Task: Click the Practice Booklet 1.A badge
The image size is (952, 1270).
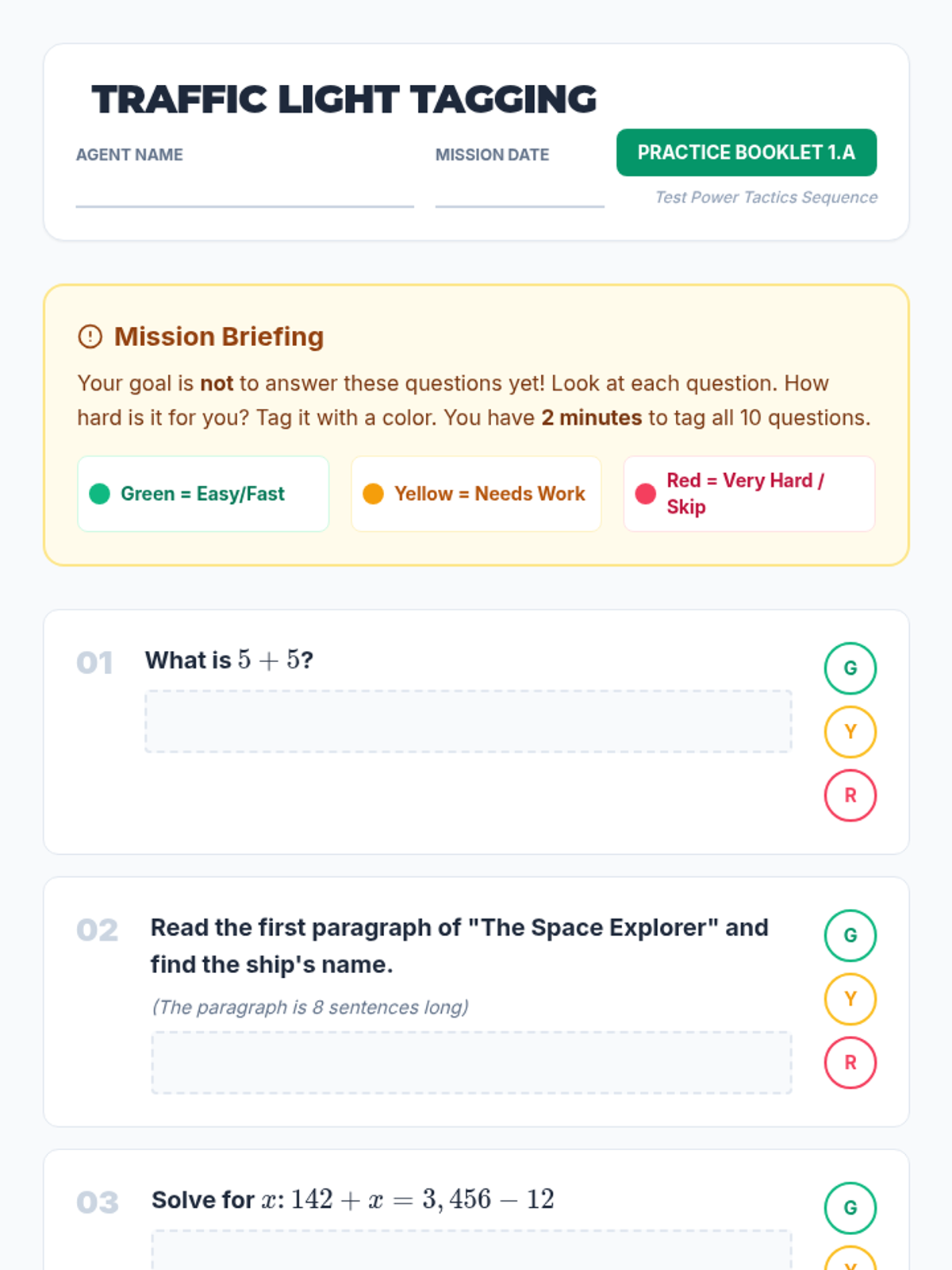Action: [746, 152]
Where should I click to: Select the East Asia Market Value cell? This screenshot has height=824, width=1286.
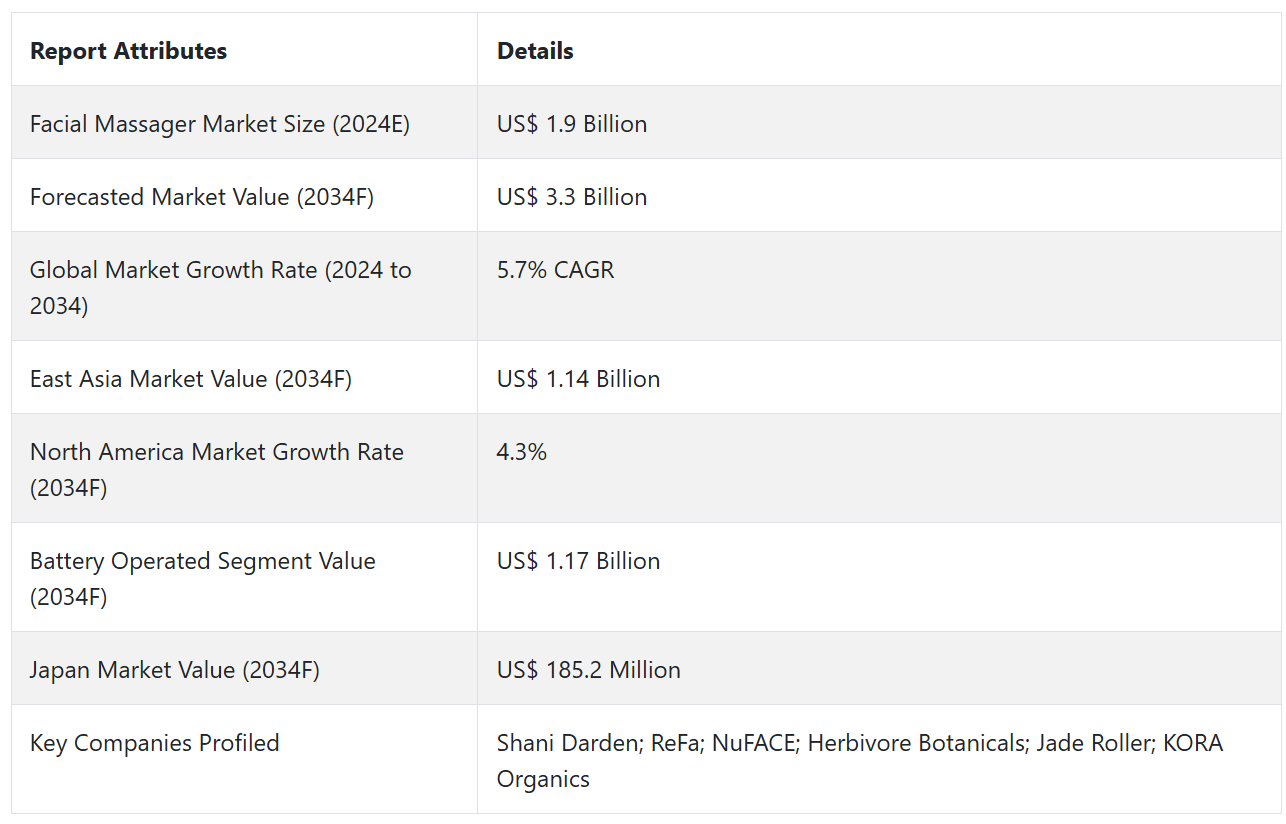190,379
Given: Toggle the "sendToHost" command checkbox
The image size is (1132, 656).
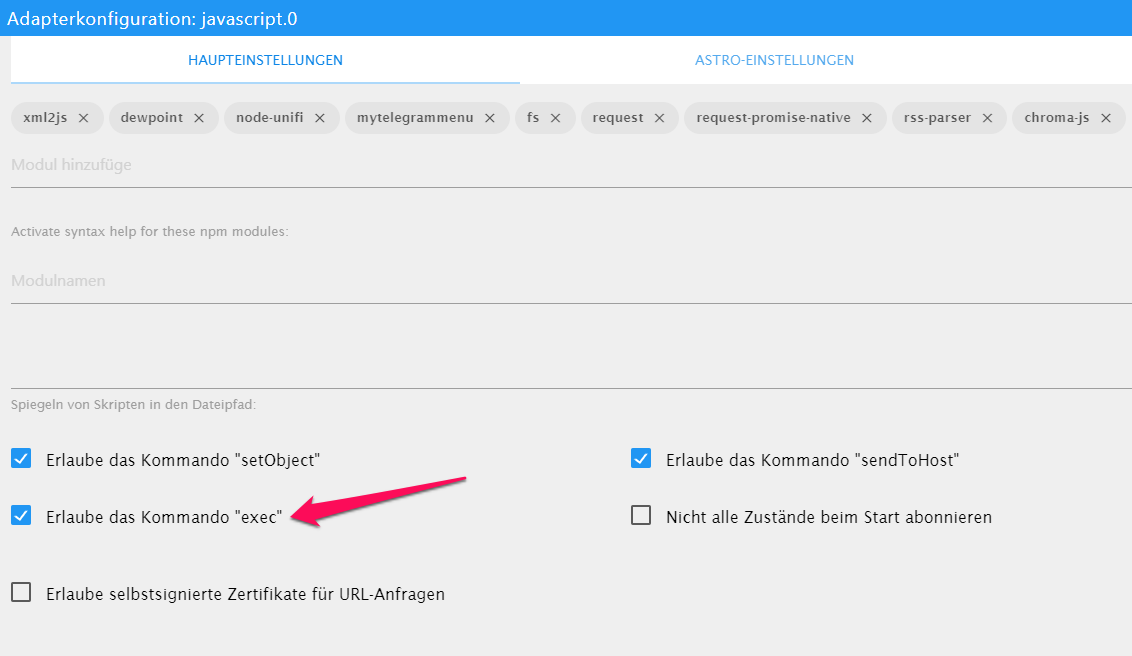Looking at the screenshot, I should [641, 459].
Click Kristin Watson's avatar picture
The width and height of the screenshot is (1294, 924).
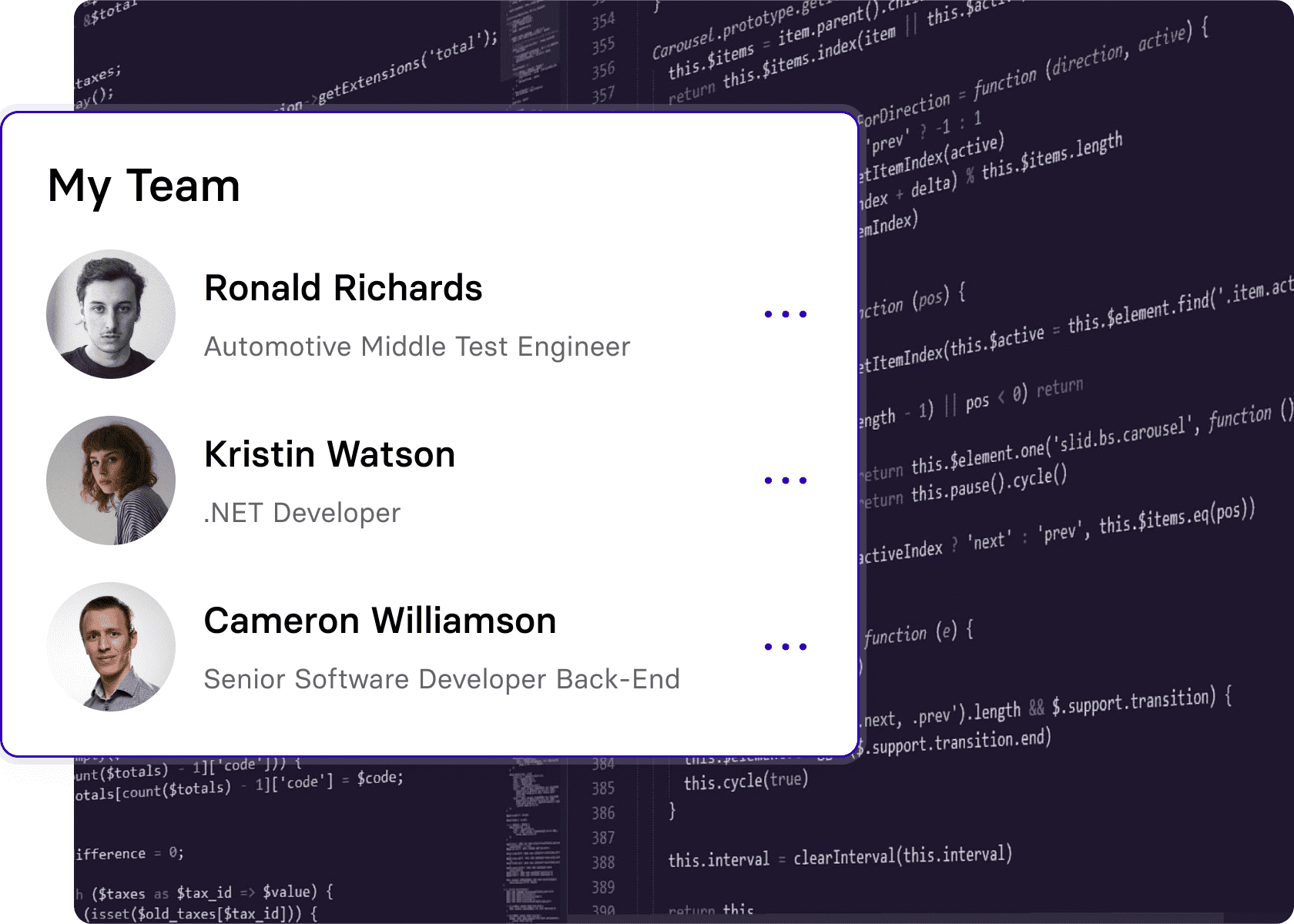coord(111,480)
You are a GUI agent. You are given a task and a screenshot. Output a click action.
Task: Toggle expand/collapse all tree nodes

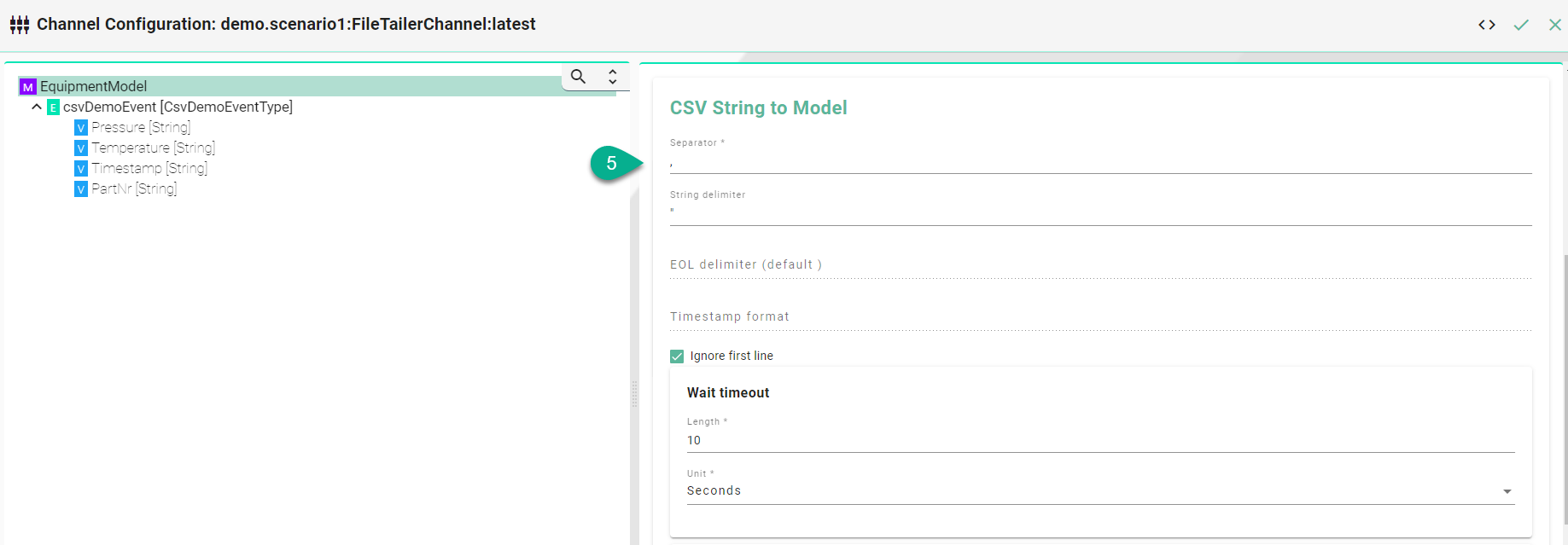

_ _ _ _

Set problem: Copy the lines word for word, starting at the line that contains "Given: Toggle the" and ending at the line that contains "coord(111,480)". Leave the pictures out.

Full output:
Given: Toggle the "sendToHost" command checkbox
The image size is (1132, 656).
Looking at the screenshot, I should [641, 459].
Click Kristin Watson's avatar picture
The width and height of the screenshot is (1294, 924).
coord(111,480)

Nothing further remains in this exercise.